Fast forward to this past Tuesday. The lead up to this election was full of attempts by the Republican establishment to suppress the minority vote in Florida, in Ohio, and many other places. When the Pennsylvania voter identification law was passed, there was no doubt about why the law was passed -- to help Republicans win.

The president's campaign was worried, and not without reason. I was posted by the campaign in Muscatine, Iowa, a town I had never heard of before. It's a small city that is mostly white but with about a 15 percent Latino population. I speak some Spanish, so that is one of the reasons I was asked to go there. And it was a good thing I did.
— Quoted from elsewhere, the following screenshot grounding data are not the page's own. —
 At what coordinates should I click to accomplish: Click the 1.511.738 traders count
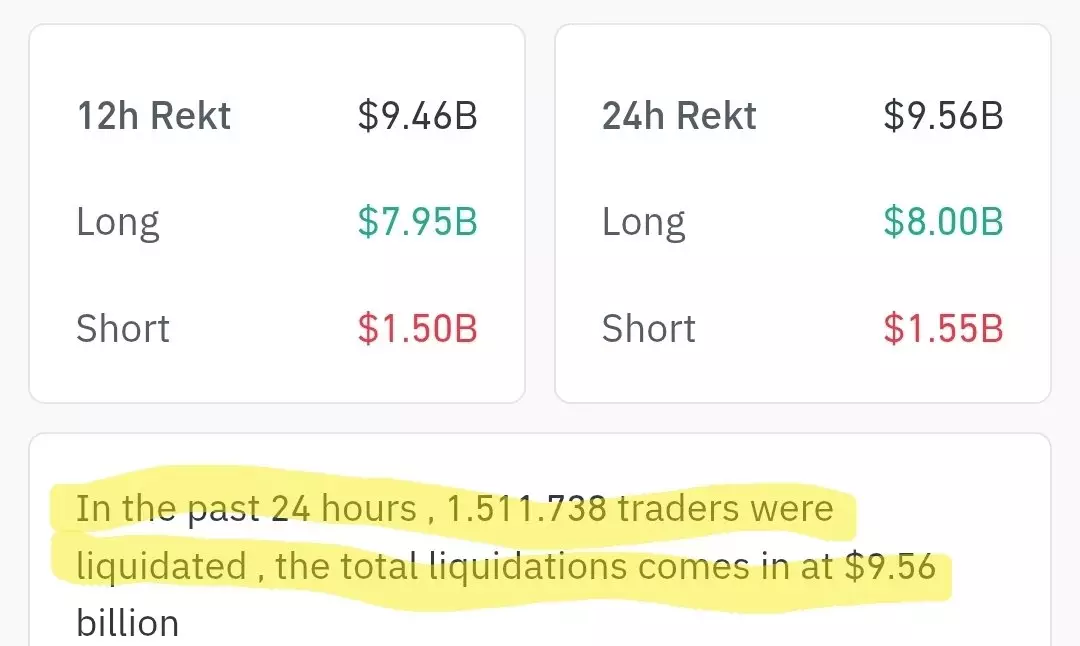tap(526, 509)
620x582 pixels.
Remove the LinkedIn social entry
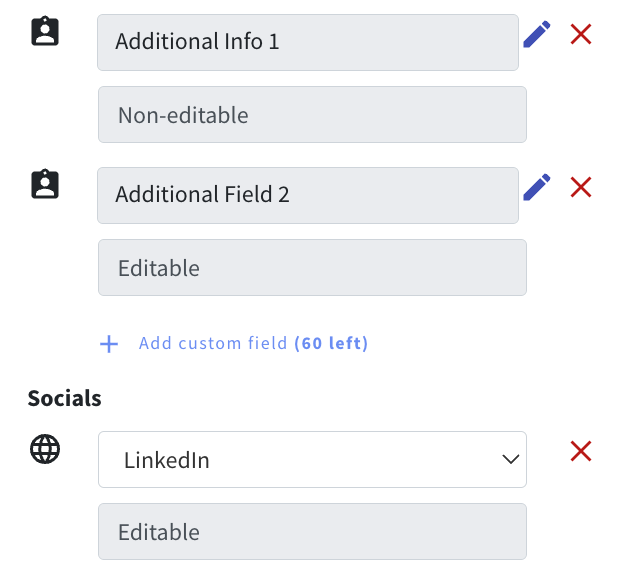click(x=581, y=451)

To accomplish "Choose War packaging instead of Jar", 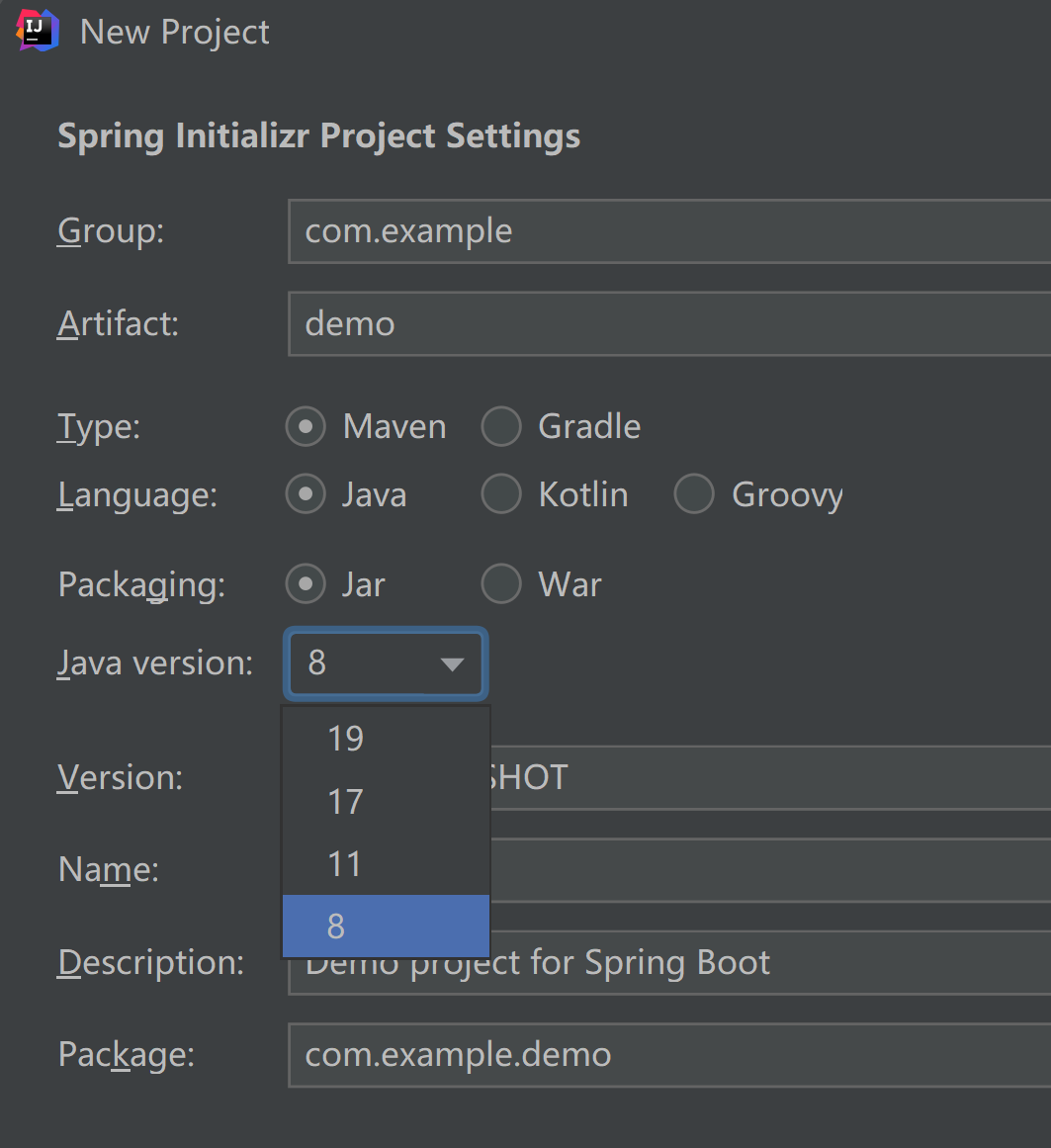I will pos(501,584).
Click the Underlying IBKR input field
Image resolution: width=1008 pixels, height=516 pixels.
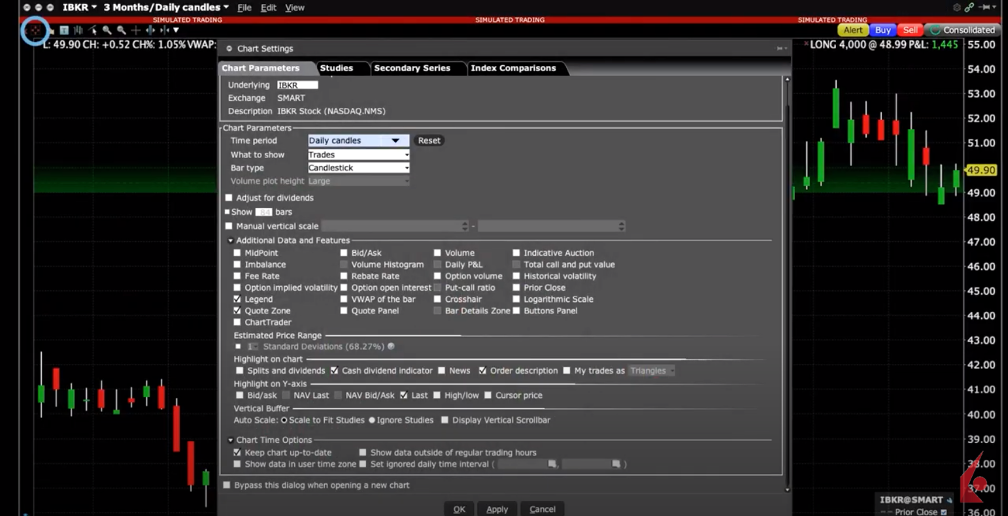click(297, 85)
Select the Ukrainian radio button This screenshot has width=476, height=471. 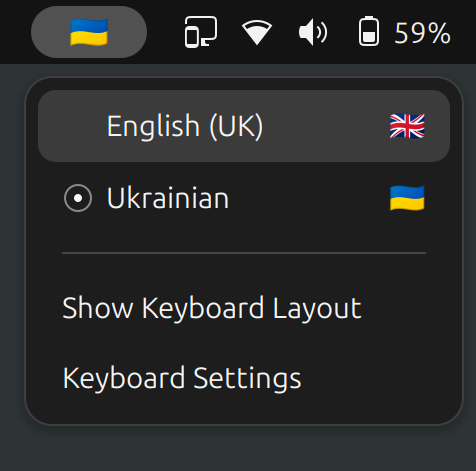tap(78, 198)
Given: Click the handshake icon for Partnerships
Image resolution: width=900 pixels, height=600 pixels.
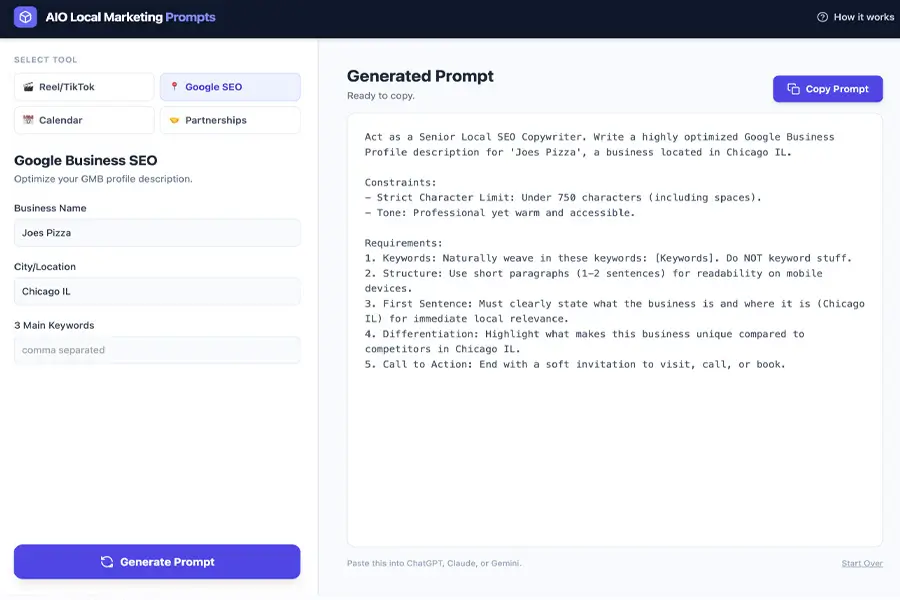Looking at the screenshot, I should click(174, 120).
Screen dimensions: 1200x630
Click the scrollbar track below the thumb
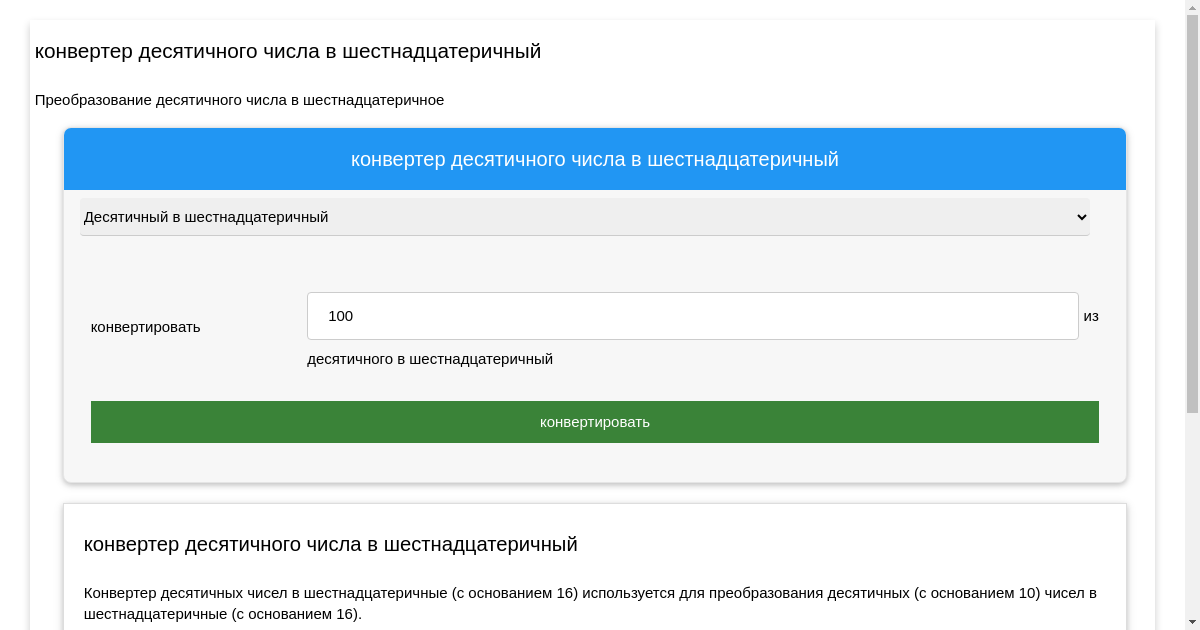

Nothing untoward happened there this time -- that is nothing direct. The judges were very pleasant, three Republicans and two Democrats. They had come prepared for the very long day (6:45 a.m. to 9 p.m.) with food, knitting and lots of friendly chatter.

Nonetheless there were problems. Was it intentional that it appeared the election judges could never spell or seem to find an Hispanic name, but had no trouble finding other names? Or that there was no one there to translate other than me? Probably not. But I believe that what scholars call aversive racism was at work in this polling place. I found myself simply standing and walking over when I saw a minority voter come in, and I believe it helped. It likely was also resented, but I think it mattered.

I am proud to have helped make sure that every voter got to vote. People fought, marched, and even died for this right. We all have to remember that it is not okay to suppress any vote. But for me, I will remember one of the Latino voters I translated for, with some tears in his eyes, thanking me for my help and saying how it mattered to him that President Obama "knows I am a person." Indeed.